___ TEXTE À LIRE

La semaine passée, la RTS (Radio Télévision Suisse), soit notre JT local, se penchait sur une nouvelle étude concernant la diminution des capacités de lecture des jeunes suisses depuis plusieurs années. Il s’avérerait que la moitié des jeunes ont du mal à comprendre des textes simples, ce qui est un enjeu crucial pour le bon fonctionnement de nos sociétés (démocratiques).
Ce n’est pas nouveau, depuis bien une décennie, les pays européens constatent que le niveau des élèves baisse. On ne parle pas d’analphabétisme mais plus d’illettrisme. Des millions d’enfants n’ont pas encore accès à l’école de part le monde, mais les privilégiés et ceux qui y ont accès n’assimilent plus les connaissances de base comme la lecture et sa bonne compréhension. Le reportage pointait sans surprise, le rôle des écrans mais aussi, le rôle de l’environnement de l’enfant.

______
___ LISTE DES ENREGISTREMENTS

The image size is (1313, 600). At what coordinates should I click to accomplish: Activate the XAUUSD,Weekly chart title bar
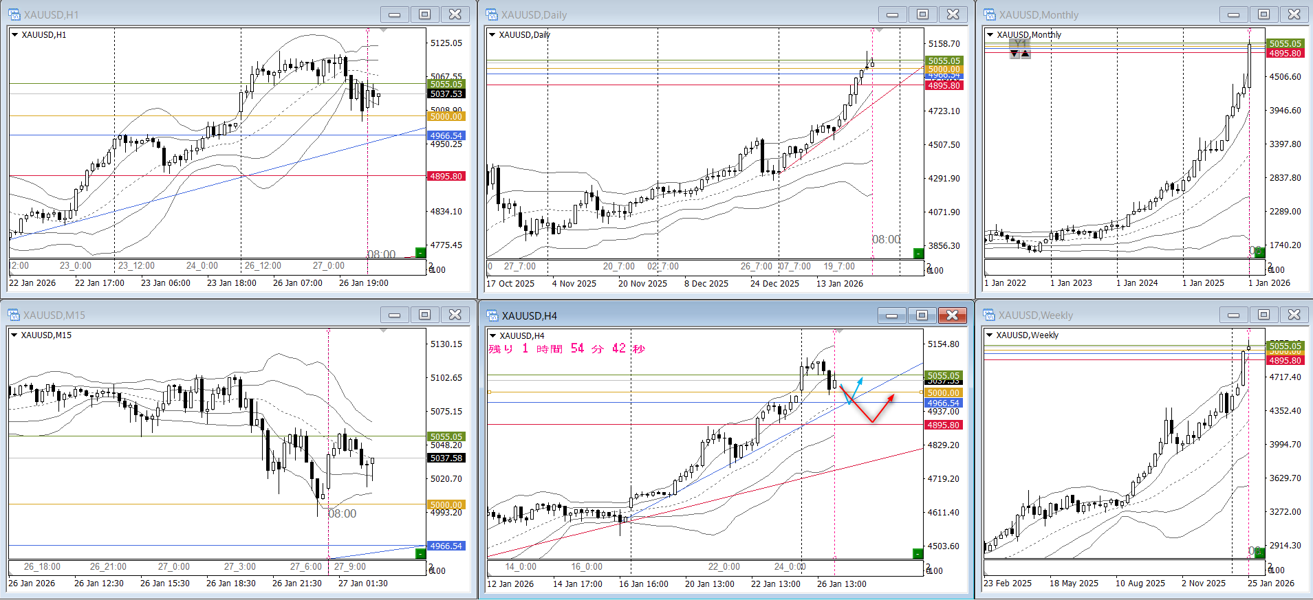(1100, 315)
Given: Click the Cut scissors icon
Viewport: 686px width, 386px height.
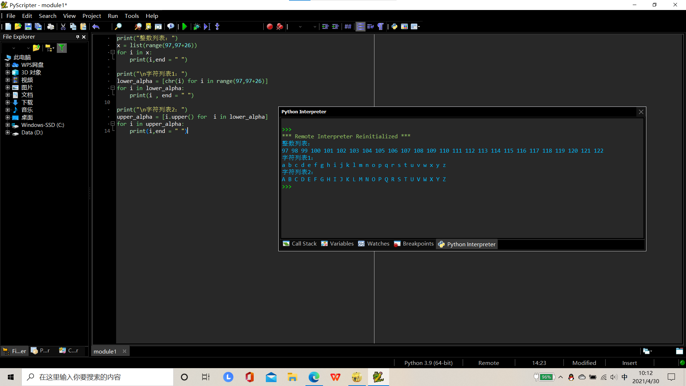Looking at the screenshot, I should tap(63, 26).
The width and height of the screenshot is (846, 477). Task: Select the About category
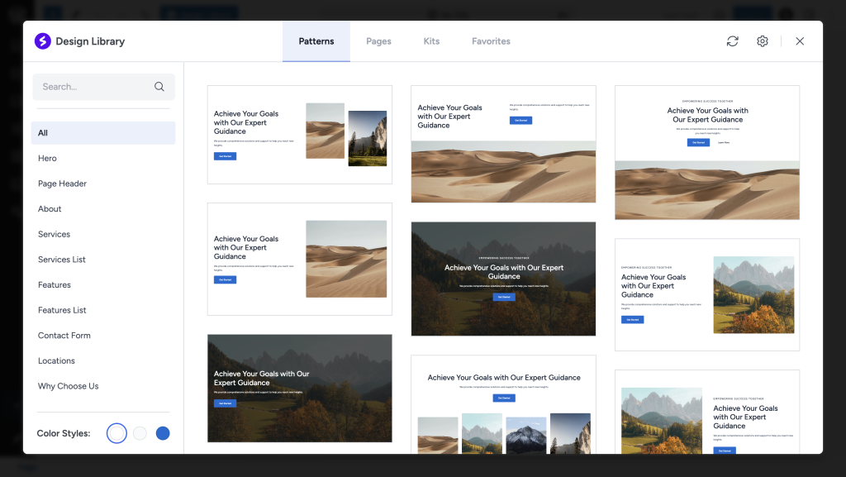pyautogui.click(x=49, y=208)
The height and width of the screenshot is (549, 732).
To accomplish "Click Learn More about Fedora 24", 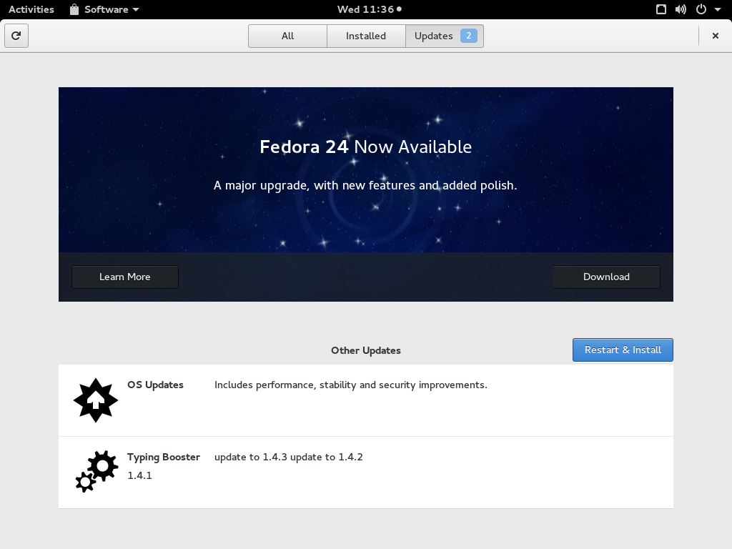I will pyautogui.click(x=124, y=277).
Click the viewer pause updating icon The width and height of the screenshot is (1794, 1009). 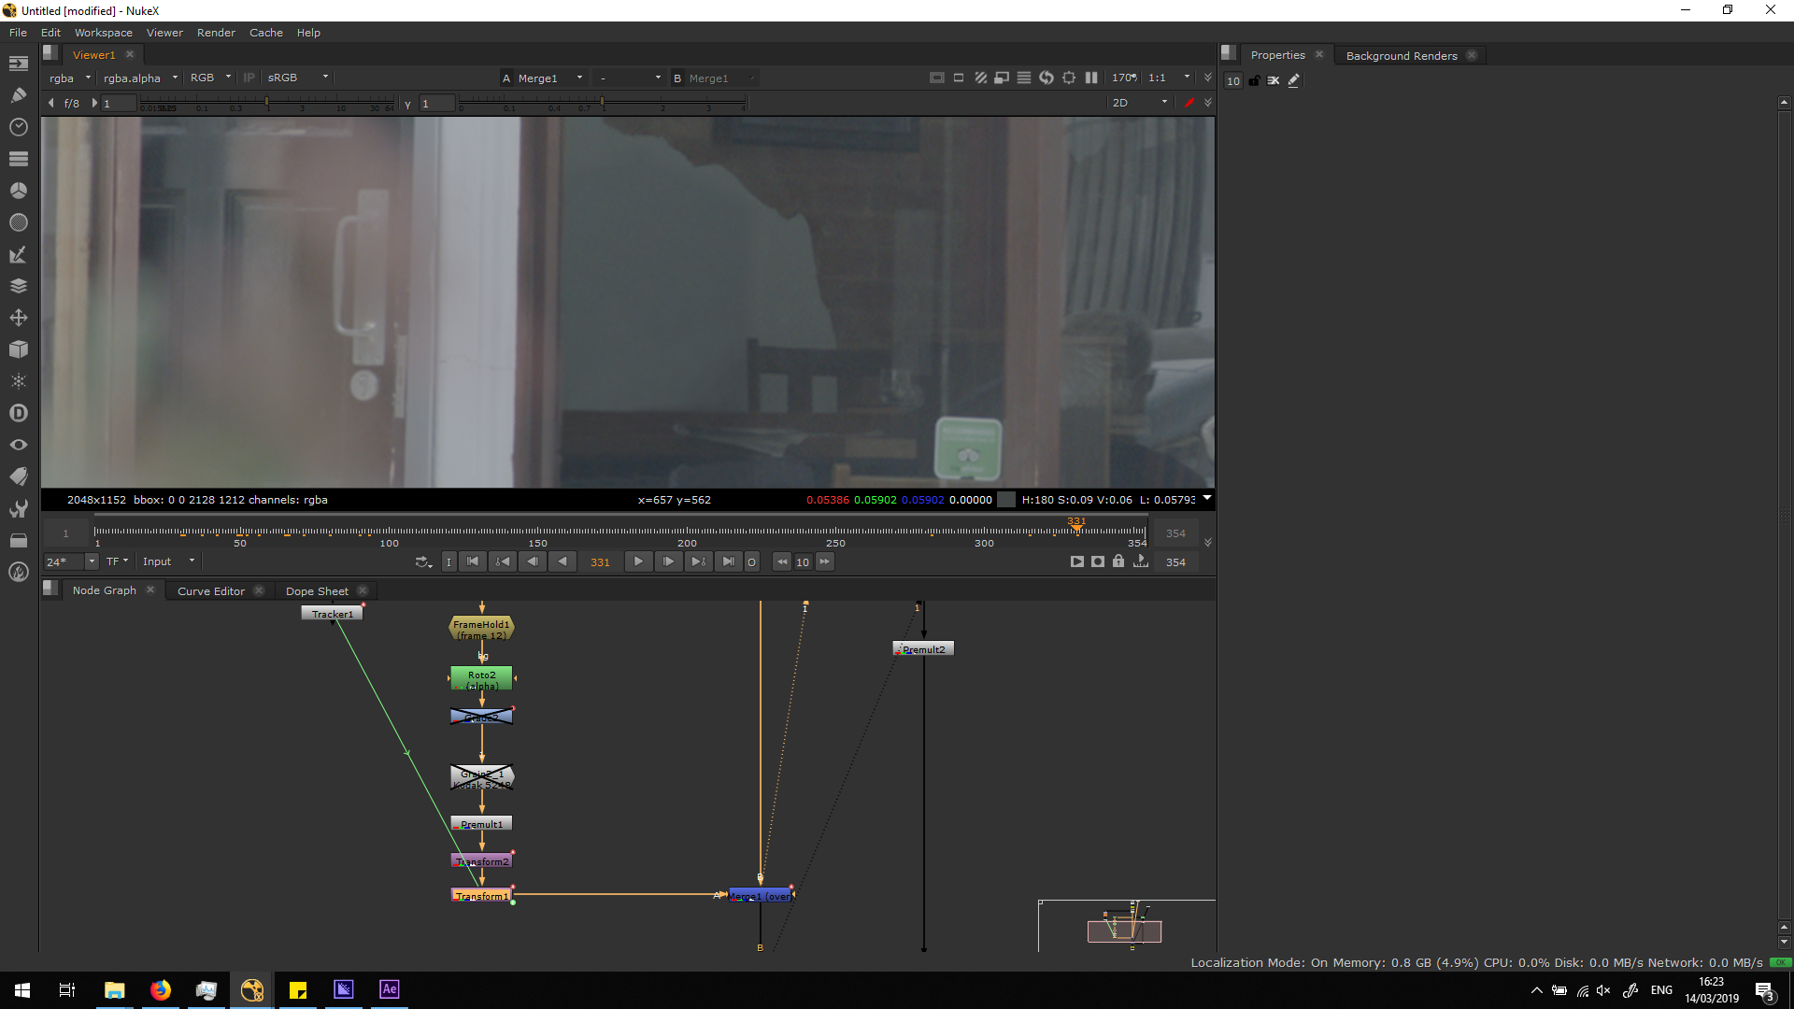click(x=1091, y=78)
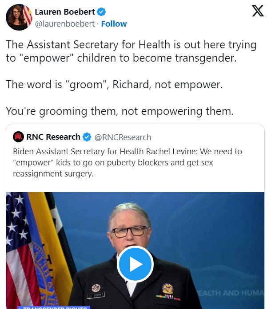Follow the @laurenboebert account
The width and height of the screenshot is (271, 309).
[114, 24]
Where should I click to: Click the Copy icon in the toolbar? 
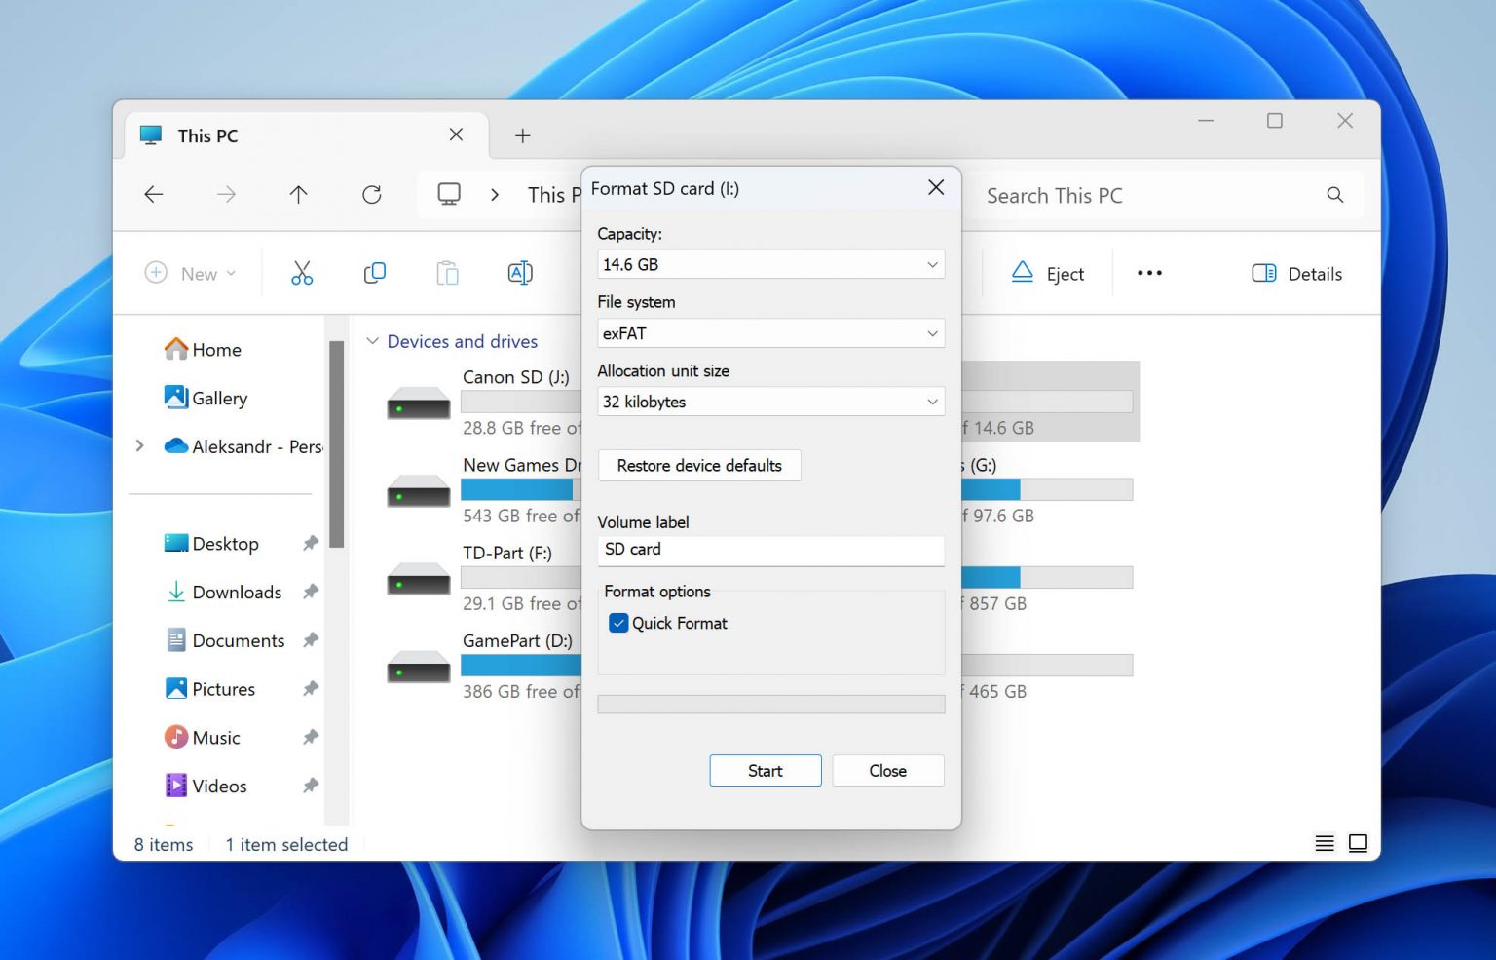[374, 273]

______

## EXERCICES PROPOSÉS
a) Recopiez le passage du texte sur la baisse du niveau de lecture compris entre « La semaine passée, la » et « l’environnement de l’enfant. », bornes incluses.
b) D'après le texte sur la baisse du niveau de lecture, quelle part des jeunes a du mal à comprendre des textes simples ?

## RÉPONSES PAR EXERCICE
a)
La semaine passée, la RTS (Radio Télévision Suisse), soit notre JT local, se penchait sur une nouvelle étude concernant la diminution des capacités de lecture des jeunes suisses depuis plusieurs années. Il s’avérerait que la moitié des jeunes ont du mal à comprendre des textes simples, ce qui est un enjeu crucial pour le bon fonctionnement de nos sociétés (démocratiques).
Ce n’est pas nouveau, depuis bien une décennie, les pays européens constatent que le niveau des élèves baisse. On ne parle pas d’analphabétisme mais plus d’illettrisme. Des millions d’enfants n’ont pas encore accès à l’école de part le monde, mais les privilégiés et ceux qui y ont accès n’assimilent plus les connaissances de base comme la lecture et sa bonne compréhension. Le reportage pointait sans surprise, le rôle des écrans mais aussi, le rôle de l’environnement de l’enfant.

b) La moitié des jeunes.